Sur ce point le ministre a affirmé : « Quand les règles ne sont plus adaptées, l’option n’est pas de s’en satisfaire, ni non plus de s’en affranchir, mais il faut en changer », ce dont il se fait fort de convaincre nos partenaires.
Autre objectif, mieux prendre en compte l’impact économique des contraintes environnementales : le ministre proposera « avec Jean-Louis Borloo » que pour toute mesure nouvelle dans l’esprit du Grenelle une étude d’impact évalue son bénéfice réel pour la société mais aussi son impact économique pour la filière et que cette mesure soit mise en place « au même niveau chez nos voisins européens » afin d’éviter les distorsions de concurrence.
De l’argent du grand emprunt pour les PME agroalimentaires
Des mesures sont également annoncées pour préserver le capital agricole français et donc limiter la perte de terres agricoles (dispositions fiscales en faveur du foncier, observatoire national) et pour encourager la recherche appliquée et l’innovation : ainsi les fonds levés lors du grand emprunt permettront d’agir dans plusieurs directions, la recherche sur les liens entre alimentation et santé, le soutien aux biotechnologies, aux nouveaux types de propulsion des navires de pêche et aussi aux projets innovants des 10 000 PME de l’industrie agroalimentaire. « Il s’agit ici, a insisté le ministre, d’éviter que nos IAA, qui étaient à la première place en Europe en 2004 et ne sont plus qu’à la troisième en 2009, ne continuent à régresser à ce rythme ».

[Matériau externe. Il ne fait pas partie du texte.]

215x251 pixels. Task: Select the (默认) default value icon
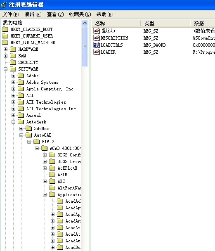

Europe : inversement de tendance
Plus disert encore sur le « pilier européen », le ministre se félicite d’avoir réussi en six mois à renverser la perspective puisque « l’Europe agricole était partie vers la libéralisation totale des marchés et que nous sommes revenus vers la régulation avec l’Appel de Paris du 10 décembre » après avoir rallié un à un nos partenaires sur le dossier du lait.

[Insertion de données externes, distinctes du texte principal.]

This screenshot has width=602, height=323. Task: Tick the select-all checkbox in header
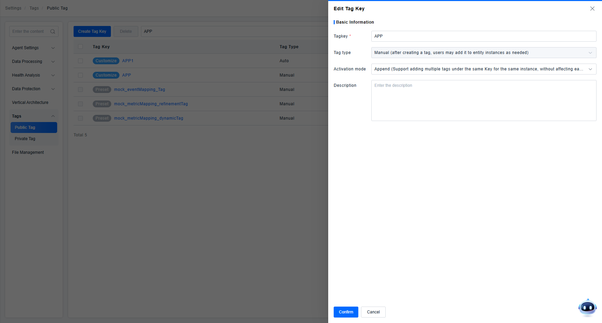(x=80, y=46)
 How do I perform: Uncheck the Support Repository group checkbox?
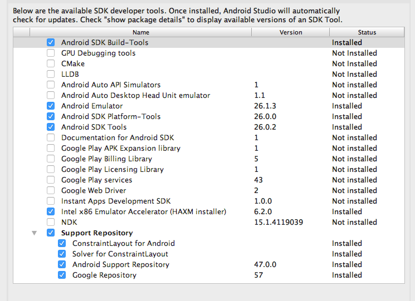coord(51,233)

Le travail diplomatique sera poursuivi avec Londres puis avec le comité des ministres de l’agriculture de l’OCDE réuni à Paris lors du prochain Salon de l’agriculture.

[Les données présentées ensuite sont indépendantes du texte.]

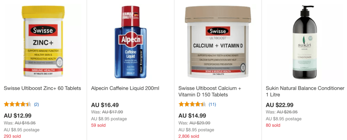Click the 293 sold label
Screen dimensions: 347x140
click(12, 136)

Pour conclure, le ministre français estime pouvoir tirer argument de la régulation des marchés financiers et de la lutte contre le changement climatique pour convaincre de ce que la régulation en matière agricole est bien « le troisième grand enjeu mondial » aujourd’hui. Sachant que la volatilité est « insupportable pour les agriculteurs européens et encore plus pour ceux des pays en développement », et que les plus grands pays comme les USA, la Chine ou le Brésil augmentent leurs dépenses agricoles, il faut refuser toute renationalisation de la PAC et que l’Europe ait une Pac forte, avec un budget conséquent.